L’enseignement, « un métier de relations »

Le climat de classe peut également se définir comme étant la relation qu’ont les étudiant­­·e·s entre elleux et par la relation qu’entretient l’enseignant·e avec celleux-ci (Nault et Lacourse, 2008). Ainsi, tel que l’avance Chassé (2006), l’enseignement est « un métier de relations ». Or, si certain·e·s pensent à tort que les principes de gestion de classe et la qualité de la relation entre les enseignant·e·s et les apprenant·e·s n’est pas nécessaire en enseignement supérieur, il s’avère pourtant fondamental de s’y pencher et de prendre soin de ce climat qui permettra aux les joueur·se·s impliqué·e·s de vivre une expérience d’enseignement-apprentissage significative et positive.
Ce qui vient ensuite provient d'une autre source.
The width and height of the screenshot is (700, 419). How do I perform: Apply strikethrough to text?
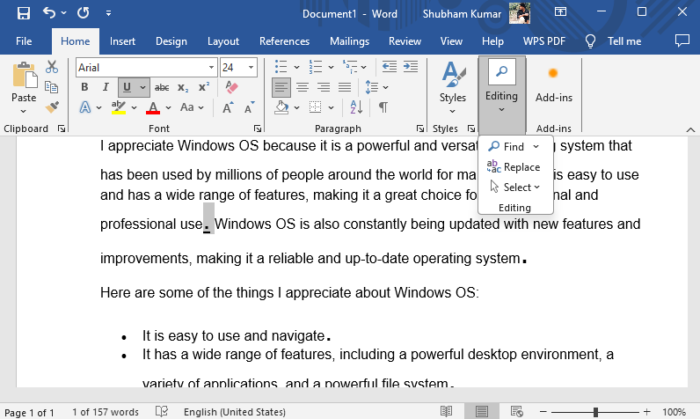click(162, 87)
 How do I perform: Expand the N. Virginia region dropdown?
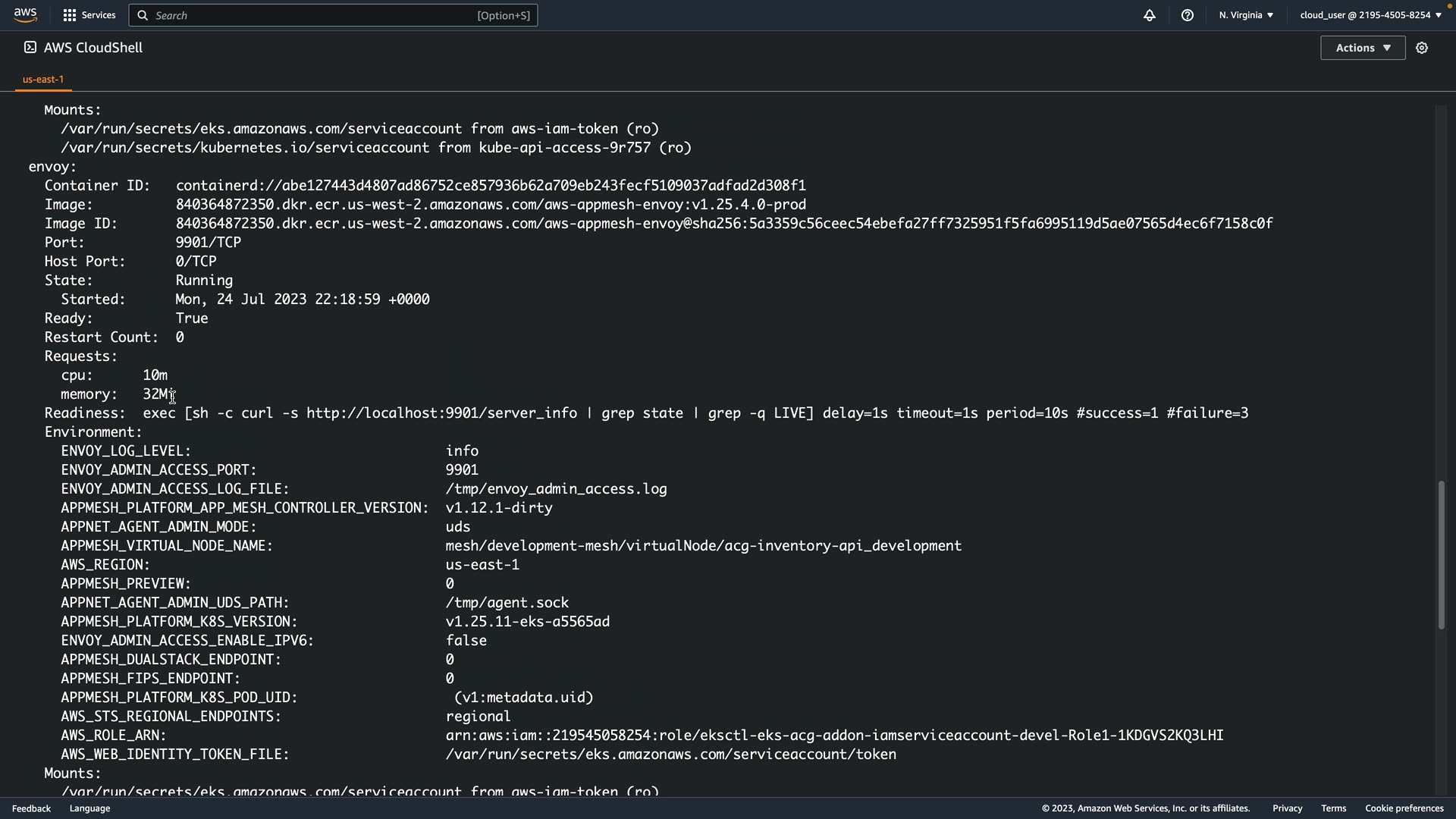pos(1246,15)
Si on ne réfléchit et planifie pas sa gestion de classe, on peut se retrouver dans des situations périlleuses d’intervention de sauvetage ou d’interventions improvisées. On se met alors en position de vulnérabilité. Bien que nous ne puissions tout contrôler ce qui se passe lors d’une séance de cours, il est possible de mettre en place quelques stratégies qui favoriseront un climat positif.

Le climat de classe, un sujet large et multifactoriel

Le climat de classe résulte d’un fragile équilibre impliquant des facteurs contextuels et pédagogiques aussi nombreux que variés. Le tableau ci-dessous fait la lumière sur certains facteurs appartenant au contexte de classe, donc sur lesquels nous n’avons pas toujours une emprise. D’un autre côté, il présente également des facteurs pédagogiques pour lesquels nous pouvons anticiper, planifier, piloter et améliorer nos pratiques.

Facteurs contextuels

Facteurs pédagogiques

  • Horaire des cours;​

  • Profils des personnes étudiantes;​

  • Aménagement physique et technologique des locaux;​

  • Le mode d’enseignement (en présence, à distance, hybride, comodal, etc.);​

  • Évènements personnels perturbateurs;

  • Etc.

  • Alignement pédagogique; cohérence entre les apprentissages visés, les activités d’apprentissage et les modalités d’évaluation;​

  • Approches pédagogiques variées et adaptées;​

  • Choix des situations d’apprentissage/activités;​

  • La clarté des explications, des liens à faire entre les éléments de contenus, des liens avec le programme, des liens avec le plan de cours;​

  • L’efficacité, la pertinence et la bienveillance de la rétroaction;​

  • Des règles de classe claires, bien communiquées et appliquées avec constance et cohérence;

  • La relation/dialogue pédagogique basée sur le respect, la bienveillance, le tact;

  • Etc.

Quelques stratégies à méditer

Les quelques stratégies que nous vous proposons dans cet article susciteront certainement votre réflexion. Bien entendu, il en existe plusieurs autres et il est important de mentionner que chaque contexte de classe est différent et comporte ses éléments de complexité.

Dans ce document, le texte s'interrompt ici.